傘をひらいて、空を

伝聞と嘘とほんとうの話。

三十代の余生

 交通事故に遭った。乗っていた車が凍った高速道路でスリップした。前後左右に大型のトラックが走っていた。制御をうしなった自動車の動きを後部座席から見た。その数秒のあいだ、運転手は前後左右をみてより助かる確率が高い方向にハンドルを切っていたのに、その他の席の二名も(あとから聞いたら)助かる方法をそれぞれが必死に考えていたのに、わたしは、ああ、楽しかったな、と思った。楽しかったな。そのほかにはなにも考えなかった。
 もちろん、わたしたちは生き延びた。全員が無傷にみえた(のちに一人だけが軽傷を負っていて、残りび三人は放っておけば消えてしまう痣だけですんだとわかった)。わたしたちはひとまずの安全を確保し、たがいのからだに軽く触れて身の安全をたしかめた。わたしたちは生きていた。わたしももちろん、生きていた。それだから、みんなと手分けをして事故の処理をした。他の車を巻き込むことがなくてよかったと思った。それから数ヶ月、その話はしなかった。直後にそんなことを言ったらいかにもほんとうらしすぎて、夫が動揺するだろうから。
 そろそろいいかと思って話すと、その話は事故のすぐあとに聞いたと夫は言った。それなりにショックだったんじゃないかな、記憶がところどころ欠落してるってことは。欠落なんかしてるかなあとわたしは思った。わたしは事故の状況もその後のことも克明に覚えているのに、夫に話した場面だけを忘れてしまったのだろうか。

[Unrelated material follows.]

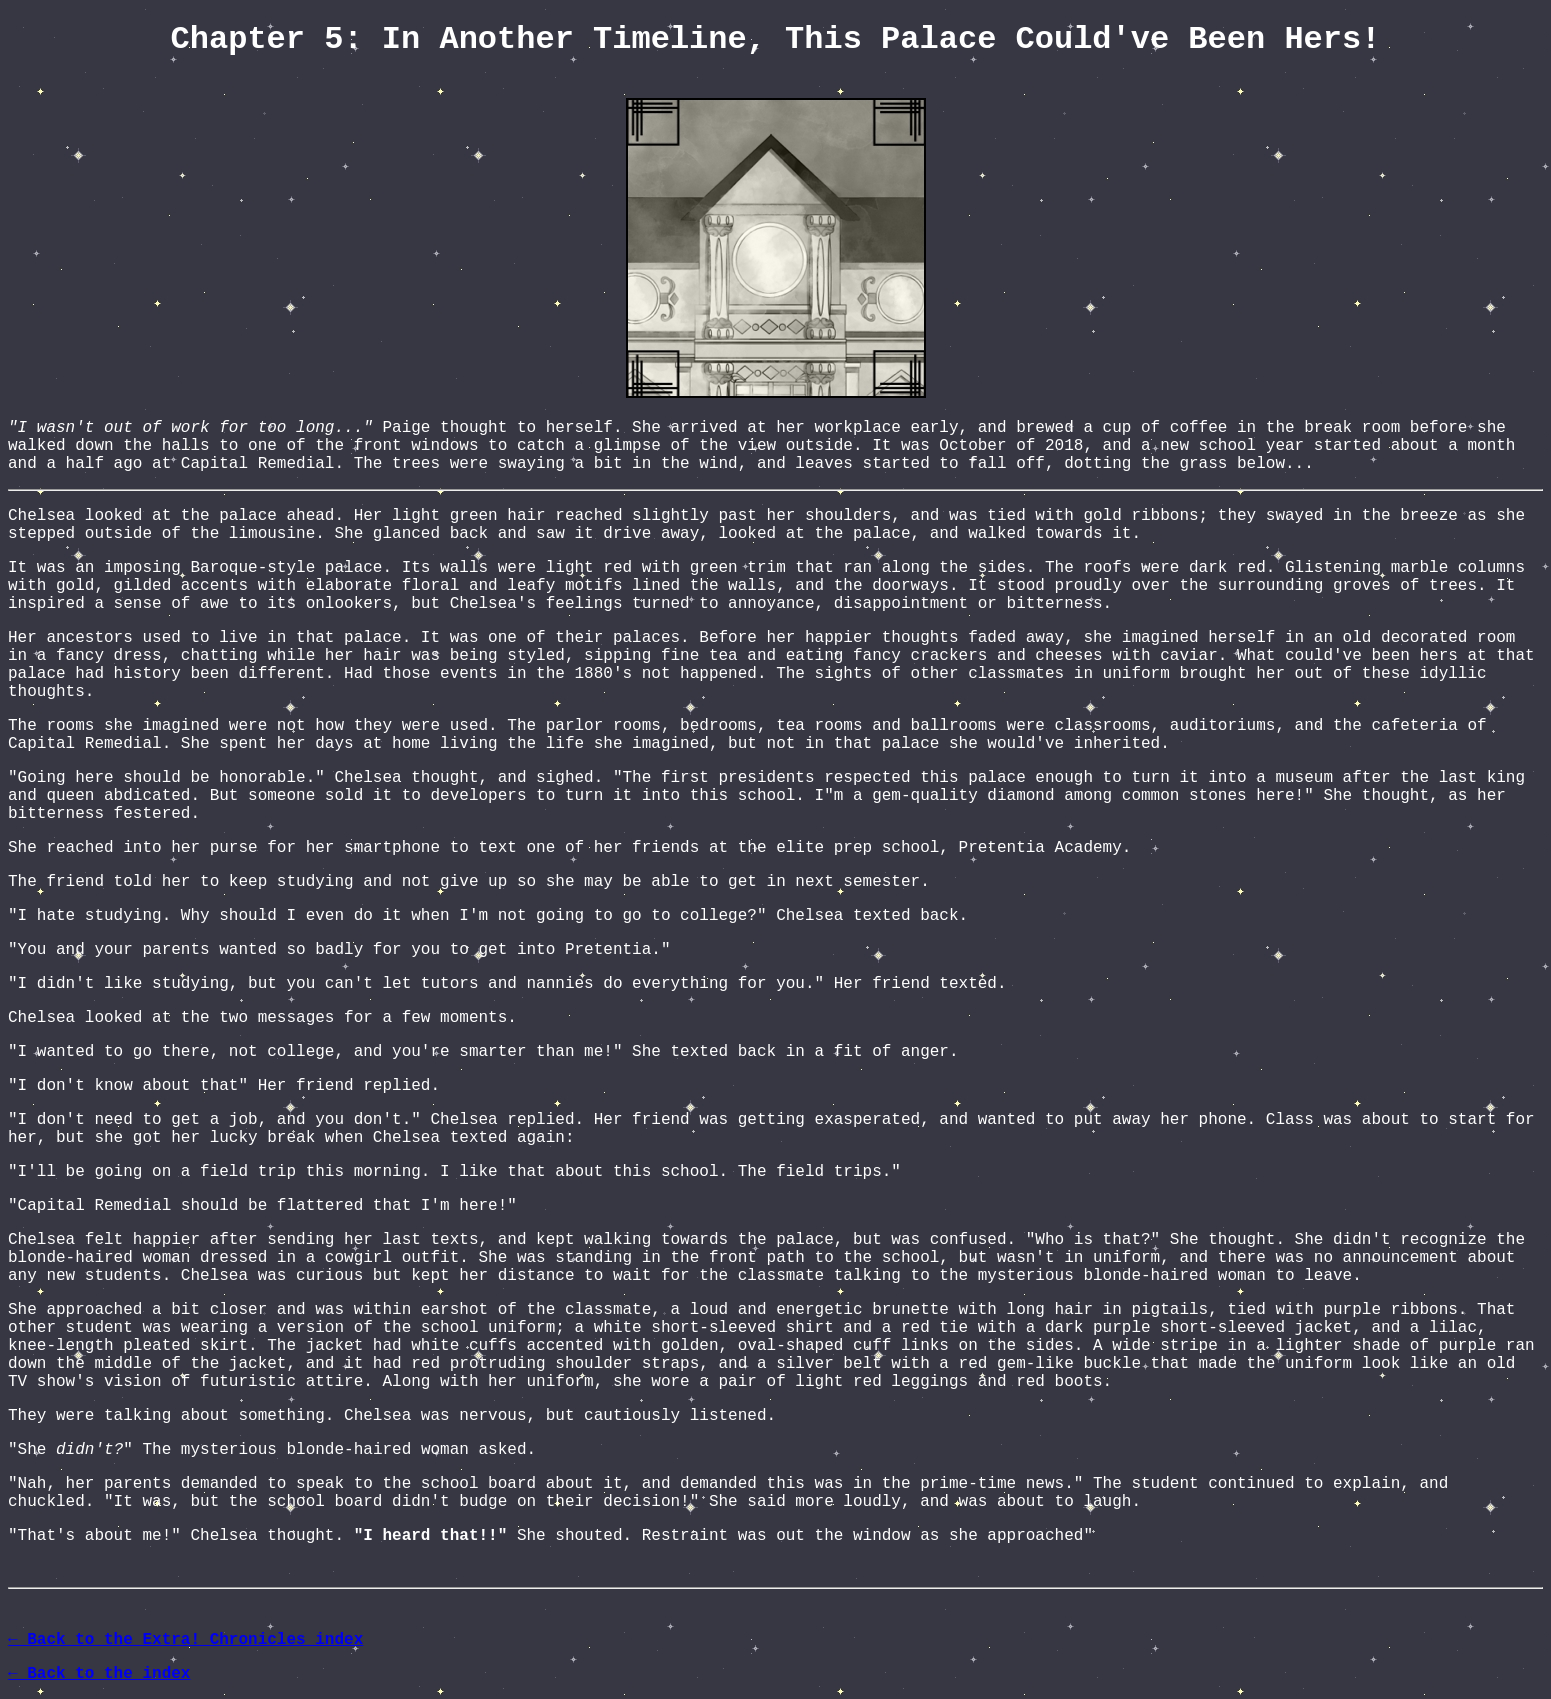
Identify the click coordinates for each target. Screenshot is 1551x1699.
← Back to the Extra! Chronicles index (185, 1640)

 ともかく、と夫は言った。ともかく、とわたしも言った。わたし、自分は生き汚くてしぶとい人間だと思っていたけれど、意外とあっさりしてたみたい。もっと貪欲だと思っていたのに、わりと、人生に満足してるみたい。あのね、わたし、だからもう、たぶん、だいぶ前から、余生なの。ことばを切ったわたしを夫はながめまわし、鼻で笑った。なあに言ってんの、子どもまでこしらえておいて。それを聞いて、今度はわたしが鼻で笑った。小学校に上がったらもうそんなに手かからないよ、だいいちわたしは、自分がいなくなってもあなたが立派に育ててくれると思って産んだんだよ、そうじゃなきゃ産まない、親であればぜったいに生きていたいと思えるなんてあなたの幻想だよ、そうじゃない人だっているんだよ。

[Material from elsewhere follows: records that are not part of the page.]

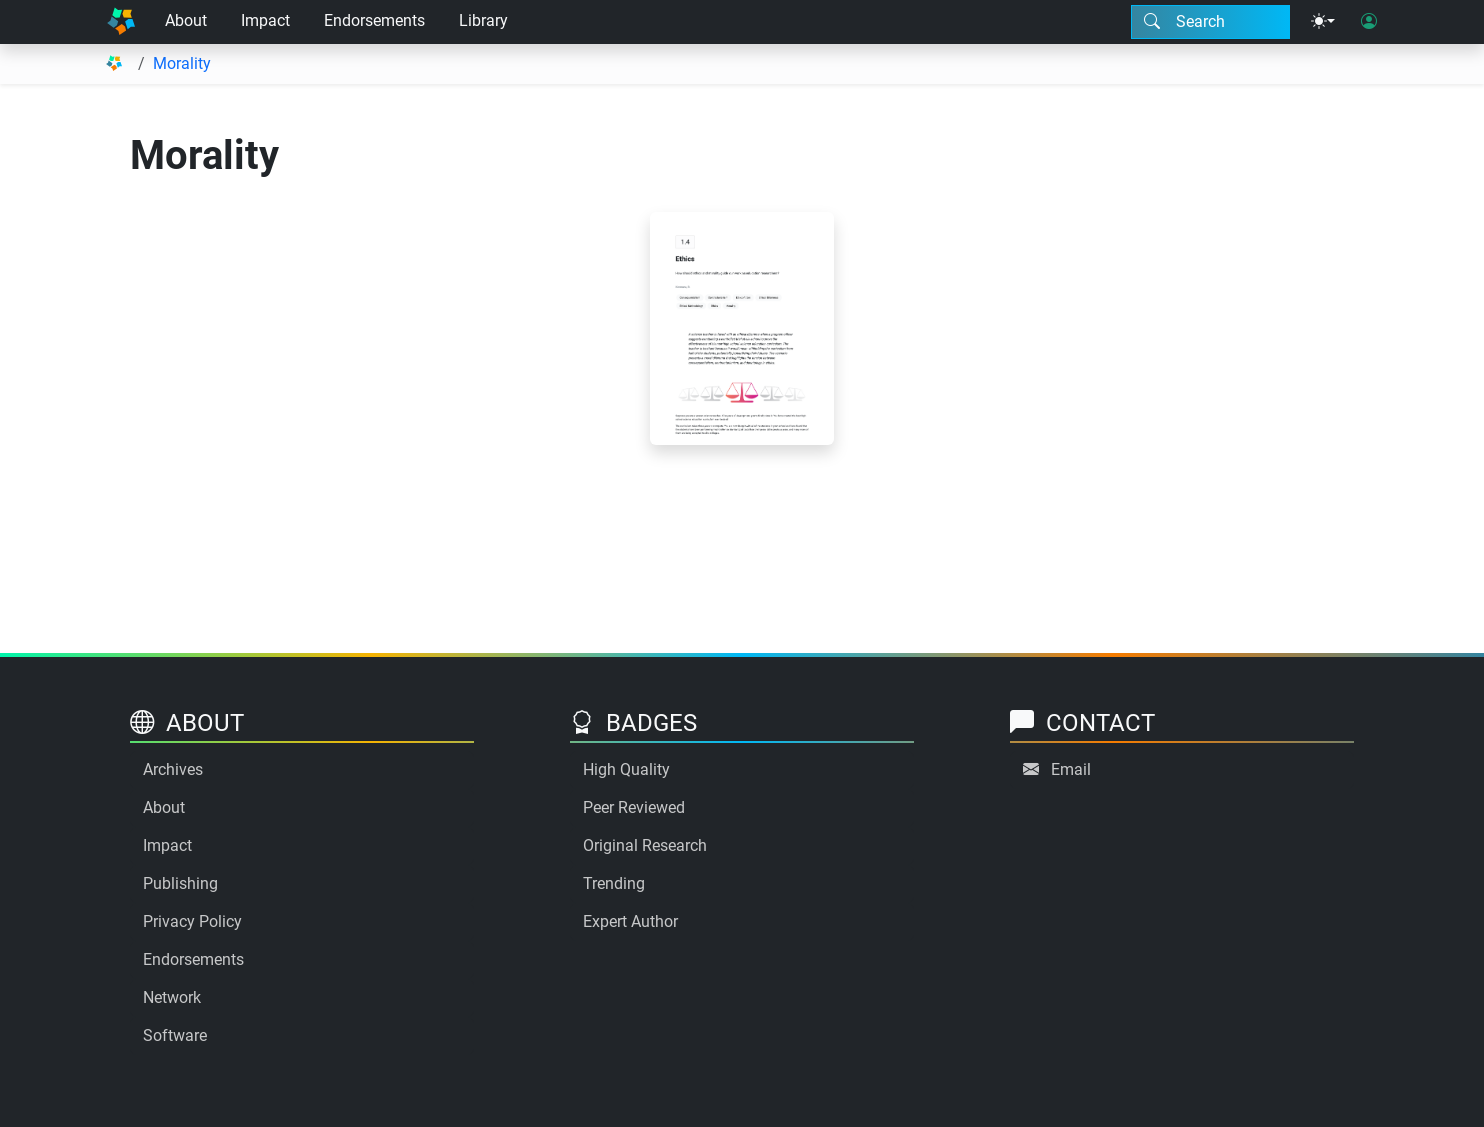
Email (1071, 769)
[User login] (1369, 22)
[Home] (121, 22)
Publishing (180, 883)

 ふうん、と夫はつぶやき、めがねをはずして呼気をふきかけ、シャツの裾で拭いた。きみのそれは、頭で考えた結論じゃないからねえ、きみとしてはもっと生き汚いのが理想だったけど、高速で事故に遭って「死ぬんだな」と思った瞬間にはそうじゃなかったわけだ、それじゃあしょうがねえや、楽しい人生だったならよかった、ささやがら僕も役に立ったんだと思える。余生、とわたしは言った。きみの余生、と夫はこたえた。
 生き延びることが人生の目的だった。わたしはかつて過酷な環境にあって、生き延びるためならなんでもしようと思っていた。わたしは、運が良かったと思う。手に入れたくて手に入らないもの、強くそばにいたいのに遠ざかってしまったものは、結局のところなかったように思う。わたしは、来る日も来る日も屋根と壁のある安全な部屋で眠り、まともなものを食べ、誰にも殴られず、自分で選んだ仕事をして搾取されることもなく、気の合う人と暮らして、子まで産んだ。その子も夫もおおむね健康だ。世はすべてこともなし。
 それなら人生これからかというと、まったくそうではないのだった。わたしはたぶん、退屈していた。生き延びることが目的の人間が生き延びてしまったら、あとはなにもないのだ。老後の生きがいを探して歩く退職者はこういう心持ちなのかなと私は思った。退職までにはまだ二十数年、どうかすると三十年ちかくあるけれども、退屈はすでにわたしの全身をくまなく覆っていた。手をのばしてもただずぶずぶと退屈ばかりに触れるような厚い退屈を、わたしは感じていた。忙しくないのではない。することがないのではない。そんなのはいくらでもある。忙しい忙しいと言いながら安全であることが、退屈なのだ。若いころほどではないにせよときどき徹夜もあるような職にあり、家ではこまねずみのように台所に立ち子を抱きかかえ、ときどき夫の話を聞いて、それでもどうしようもなく、わたしは退屈なのだった。
 余生、と友だちが言った。余生、とわたしはこたえた。わたしの話をひとわたり聞いて友だちは、いいよ、とちいさい声で言った。余生でも、いいよ、死ぬかなと思ったときにじたばたしなくても、いいよ、でもなるべく、生きていてほしいよ。